### PAGE EXCERPT
-------------------------

The detail changes the reading of Samsung’s foldable chip plan. Galaxy Z Flip 7 used Exynos 2500 after years of Qualcomm Snapdragon chips in the Flip line. Galaxy Z Flip 8 now appears to keep Samsung silicon in markets where the company has often used Exynos, while Qualcomm stays on the highest-priced foldables.
| Device | Reported or Listed Chip | Market Split | Status |
|---|---|---|---|
| Galaxy Z Flip 8 | Exynos 2600 | Korea and Europe | Reported by The Bell |
| Galaxy Z Flip 8 | Qualcomm application processor | Other regions | Reported by The Bell |
| Galaxy Z Fold 8 | Qualcomm application processor | Reported as Qualcomm-led | Unannounced |
| Galaxy Wide Fold, tentative name | Qualcomm application processor | New premium foldable | Unannounced |
Application processor (AP, the main system chip that runs a phone) cost is the thread running through the report. The Bell said Exynos 2600 has a lower procurement cost than Qualcomm’s chip and gives Samsung room to bargain through internal supply.

Memory Prices Put the Phone Business Under Pressure
Samsung’s phone unit is dealing with a cost problem that sits outside the processor. Dynamic random-access memory (DRAM, the working memory in a phone) and NAND flash (storage memory) are rising because AI servers are pulling supply away from consumer devices.
- KRW 57.2 trillion – Samsung’s consolidated operating profit in Q1, a company record.
- KRW 53.7 trillion – Device Solutions operating profit in Q1, driven by the memory upcycle.
- 58% to 63% – TrendForce’s projected Q2 rise in conventional DRAM contract prices in its second quarter memory price survey.
- 13.9% – IDC’s forecast decline in worldwide smartphone shipments this year in its smartphone market forecast for 2026.
The same company that earns record profit from memory has a handset business buying those parts for finished phones. Samsung said its Device eXperience division expanded sales after new flagships, but higher costs sat against profitability. That sentence explains why processor sourcing is no longer a spec-sheet argument.
Exynos 2600 Carries the Cost Case
Samsung’s Exynos 2600 processor specifications put the chip on a 2nm gate-all-around process. Gate-all-around (GAA, a transistor design that lets current be controlled from multiple sides) is part of Samsung Foundry’s pitch for lower power use.
The chip is a system-on-chip (SoC, a phone processor that combines central processing, graphics, modem and AI engines). Samsung lists a deca-core CPU using Arm v9.3 architecture, on-device AI, ray tracing, Exynos Neural Super Sampling and a heat path block in the package.
That heat package has already become part of Samsung’s case for using the part in thin devices. Earlier Thunder Tiger Europe coverage of the Exynos 2600 copper cooling test focused on the same package-level design that helps the chip hold clocks under load.

-------------------------

### RECORD EXTRACTS
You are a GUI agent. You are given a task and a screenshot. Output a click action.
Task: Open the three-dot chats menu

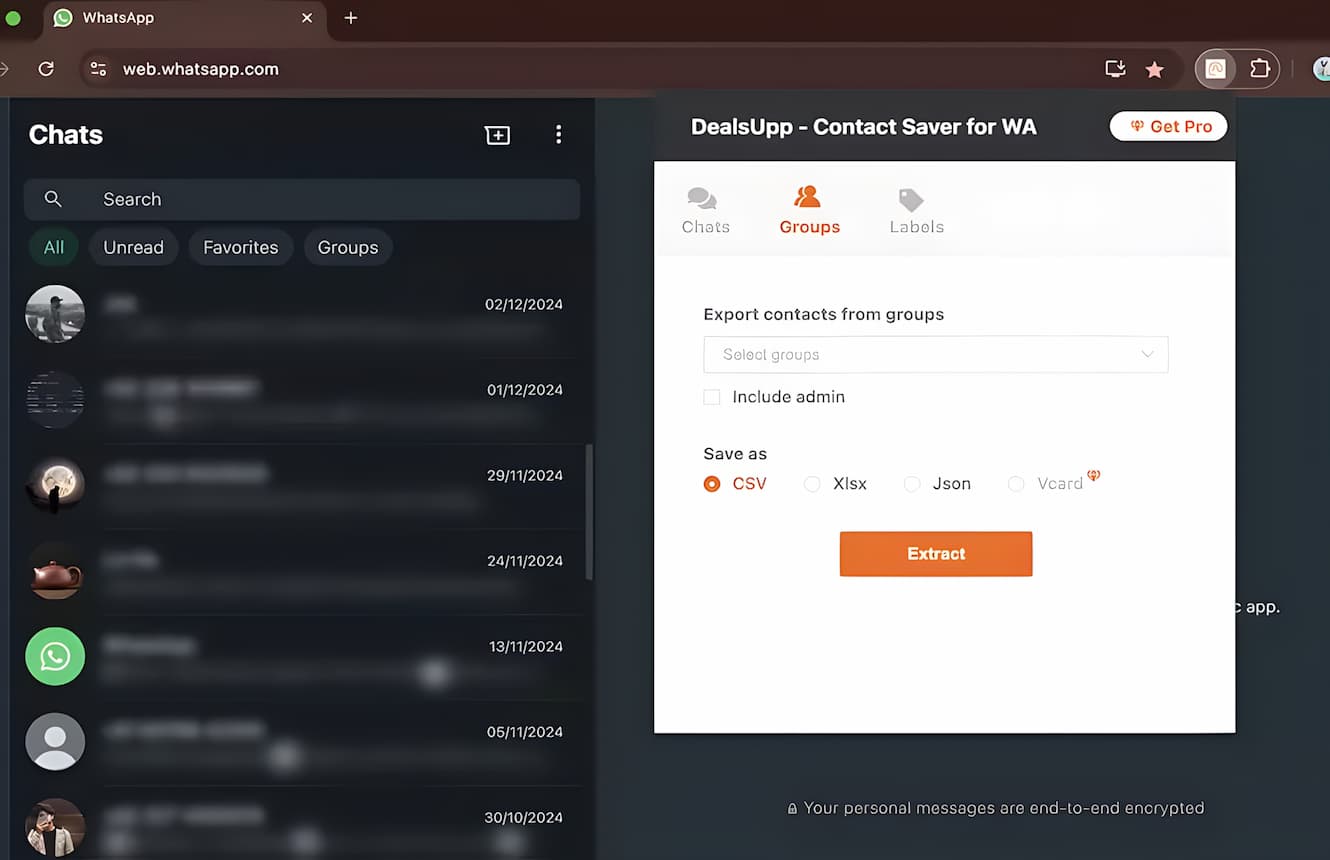click(x=558, y=135)
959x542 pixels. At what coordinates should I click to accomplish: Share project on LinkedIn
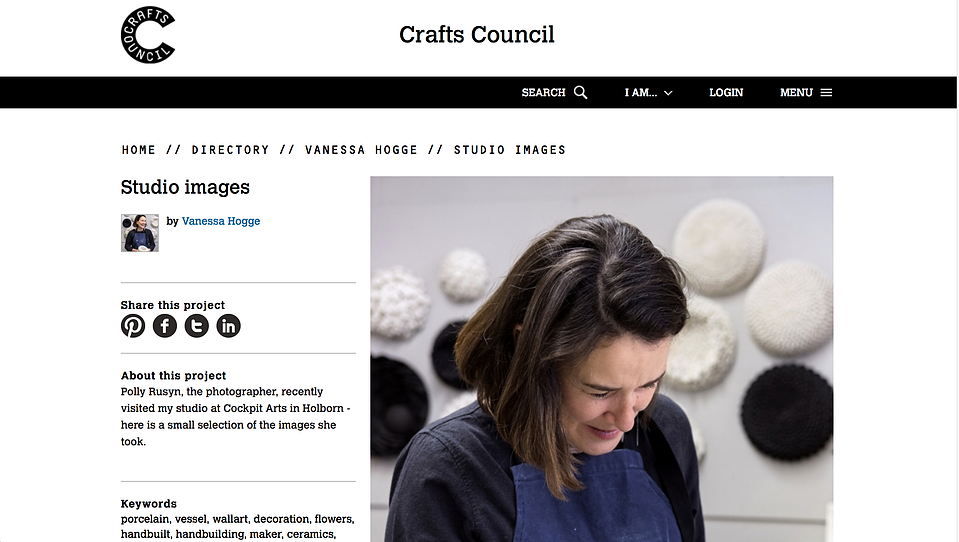[x=228, y=325]
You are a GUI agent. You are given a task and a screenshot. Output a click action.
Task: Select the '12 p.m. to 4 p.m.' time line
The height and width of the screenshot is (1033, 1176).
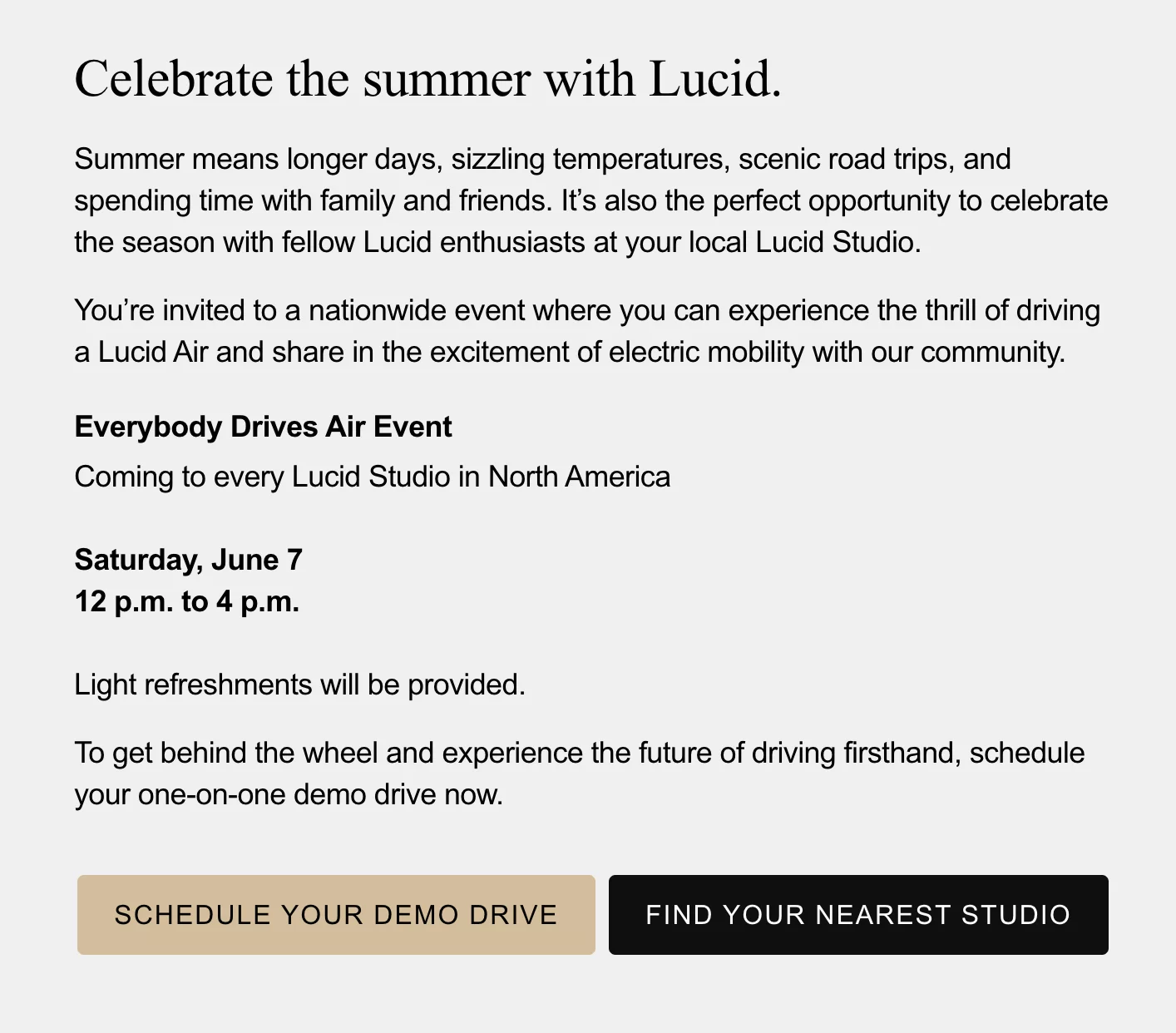pos(187,601)
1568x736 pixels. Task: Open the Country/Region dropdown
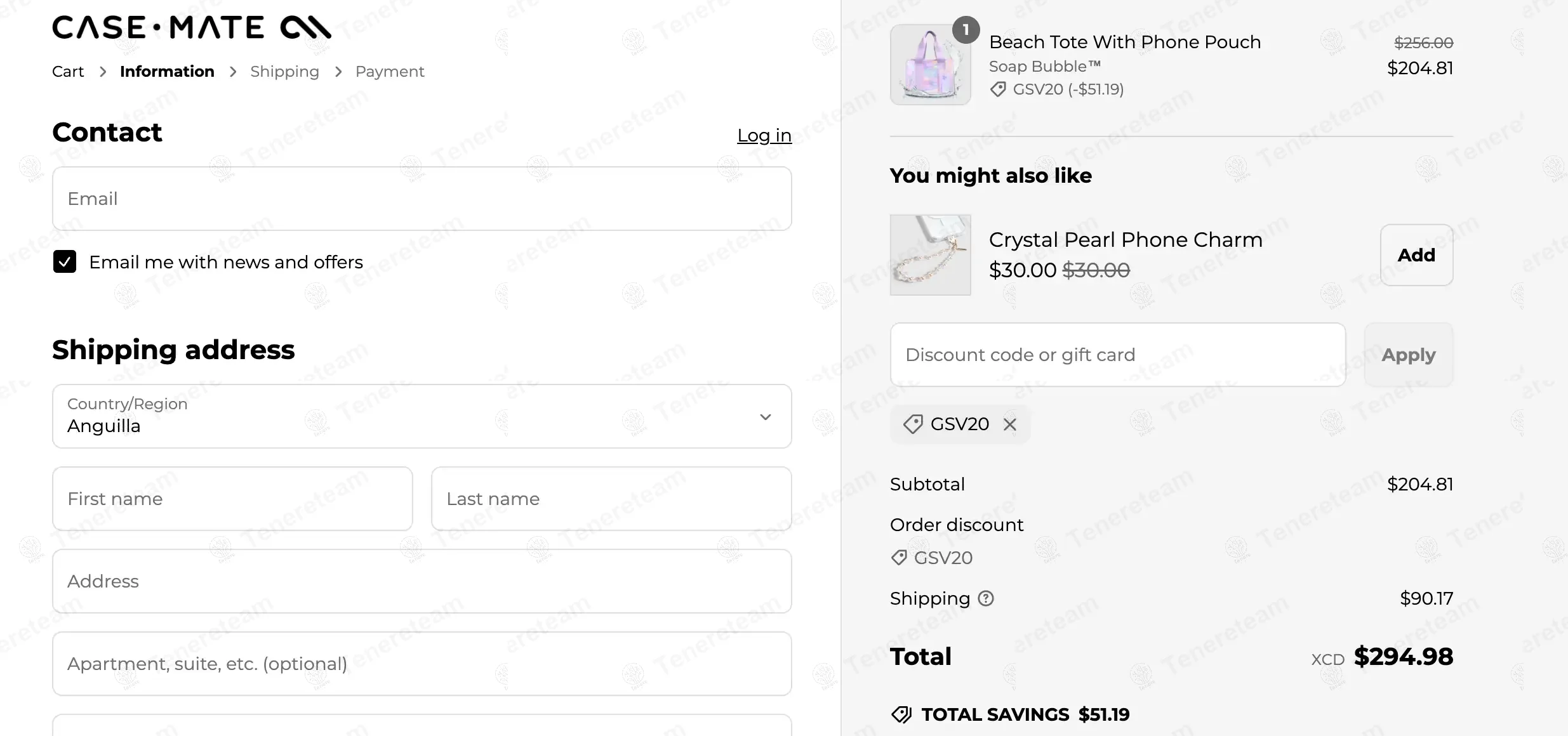422,416
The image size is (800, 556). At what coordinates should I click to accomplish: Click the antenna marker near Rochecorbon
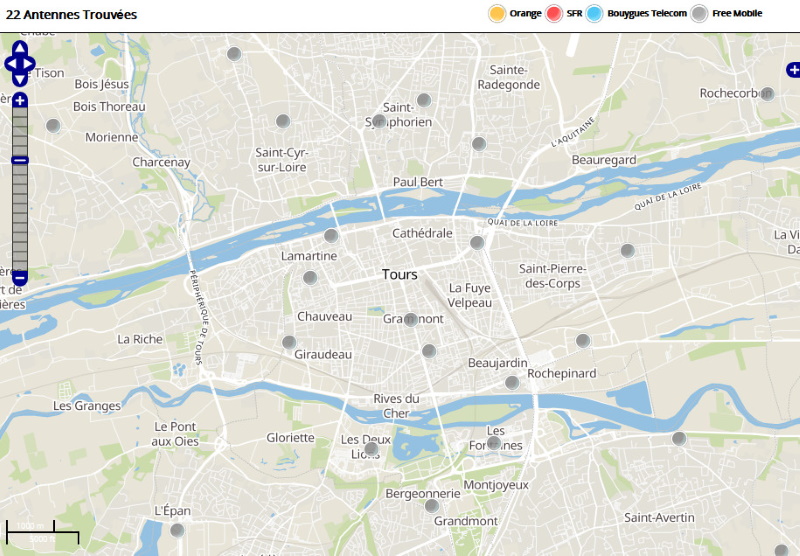[x=767, y=94]
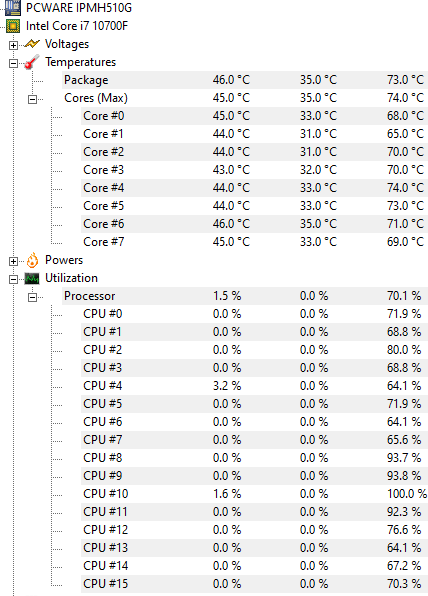Select the CPU #10 utilization row
428x596 pixels.
254,494
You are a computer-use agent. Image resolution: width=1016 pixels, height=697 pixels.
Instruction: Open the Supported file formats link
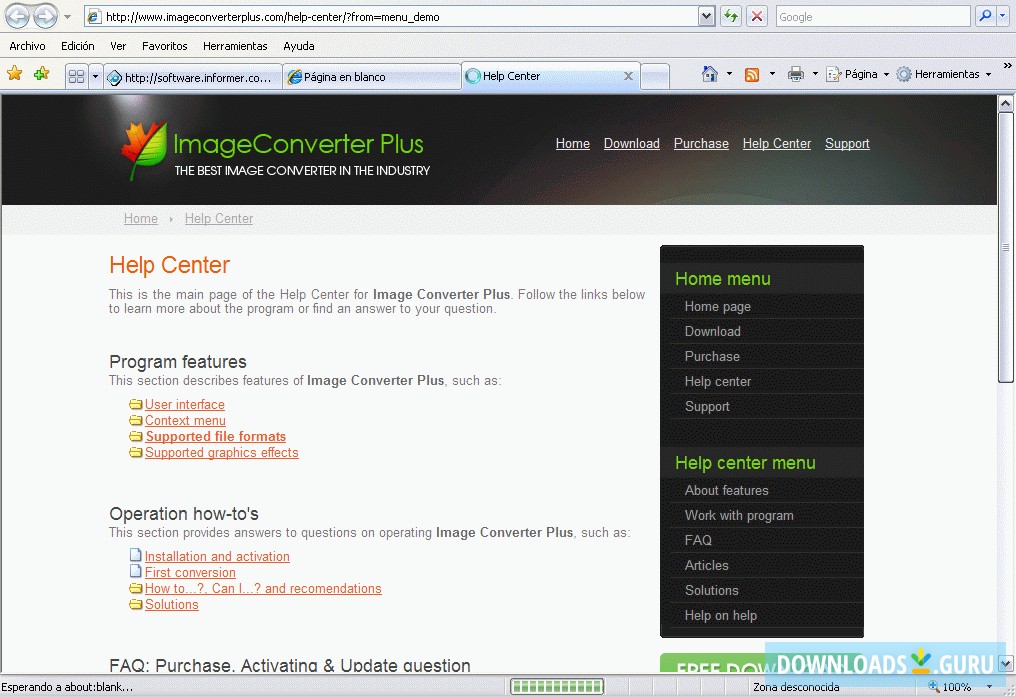(215, 436)
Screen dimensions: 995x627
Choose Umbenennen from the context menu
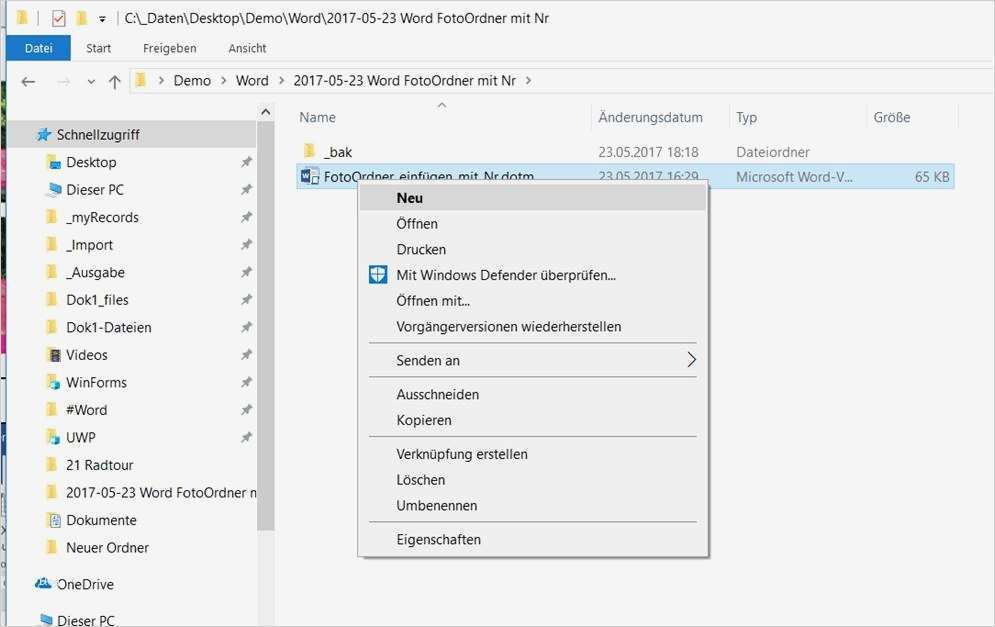click(x=436, y=506)
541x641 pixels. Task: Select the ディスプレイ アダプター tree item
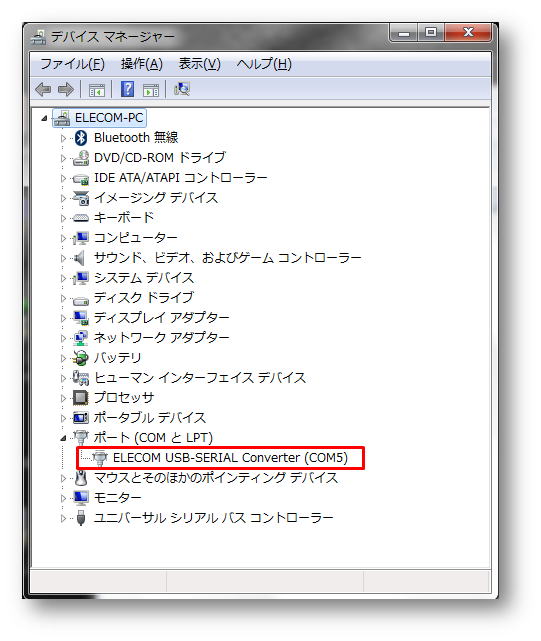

-------------------------

### WHAT THE TASK ASKS
Resume the article on Samsung's foldable chip plans, picking up right after its last sentence.

### RESULT
The procurement angle still needs public confirmation. Samsung does not disclose chip transfer prices between its Mobile eXperience business and its semiconductor units. The Bell’s report says the internal option is cheaper than buying Qualcomm APs, and that claim fits the cost pressure Samsung has already put in its own earnings language.
Galaxy Z Flip 7 Made the Switch Plausible
The previous clamshell gave Samsung a working sample. Samsung’s Galaxy Z Flip7 launch spec table listed Exynos2500, 12GB of memory, 256GB or 512GB of storage, a 4,300mAh battery and a 6.9-inch main display.
Flip phones are thin, thermally constrained devices. Sustained gaming and heavy camera workloads can expose chip differences faster than a bar phone with a larger vapor chamber. Yet the Flip line also sells on pocketability, cover-screen use and camera convenience. The Bell quoted a person familiar with Samsung’s MX business saying Flip buyers value design and portability over the highest performance level.
That makes the Flip line a lower-risk place to keep Exynos in the mix. It also lets Samsung avoid turning the Fold line into the test case. The reported Fold 8 and the wider foldable keep Qualcomm, leaving the largest screens and highest prices with the supplier many Galaxy buyers still associate with top-end Android performance.
The S26 Split Gives Samsung a Playbook
Samsung already returned to a regional chip map in the Galaxy S line. In Samsung’s Galaxy S26 specification table, Galaxy S26 Ultra lists Snapdragon 8 Elite Gen 5 for Galaxy, while Galaxy S26 and S26+ list Snapdragon 8 Elite Gen 5 for Galaxy and Exynos 2600 with chip type varying by market.
Qualcomm said its Snapdragon 8 Elite Gen 5 for Galaxy announcement covered Galaxy S26 Ultra globally and Galaxy S26 and S26+ in select regions. That leaves room for Samsung silicon below the Ultra model while protecting the halo phone from chip-split criticism.
The reported Flip 8 plan follows a similar structure. Keep Qualcomm in the models most exposed to benchmark comparisons and use Exynos where pricing, margin and local precedent give Samsung more room. Europe has lived with Exynos Galaxy S variants for years. Korea also gives Samsung a domestic showcase for its own foundry node.
Samsung’s Chip Units Get Volume From Phones
The Bell report names a second beneficiary inside Samsung: the chip operation. System Large Scale Integration (System LSI, Samsung’s logic-chip design unit) designs Exynos. Samsung Foundry manufactures the part. More Galaxy volume helps both, provided yield and performance stay acceptable.
Samsung’s Q1 results said System LSI earnings improved on expanded SoC sales and that the foundry business planned to ramp second-generation 2nm production for mobile products in the second half of the year. The company also said Device Solutions sales rose 86% from the prior quarter, helped by memory pricing and AI demand.
The longer product road map points in the same direction. Thunder Tiger Europe’s report on Samsung’s reported Exynos 2800 HBM plan described a future phone chip that could bring high-bandwidth memory into mobile silicon. High-bandwidth memory (HBM, fast stacked memory used in AI accelerators) would make Samsung’s phone chips more closely tied to its memory business.
For Galaxy phones, more in-house silicon also creates responsibility. A cheaper chip helps margins only when buyers accept battery life, heat, modem performance and game stability. Exynos 2600 has to carry the cost case in public use, not in Samsung’s supply spreadsheet.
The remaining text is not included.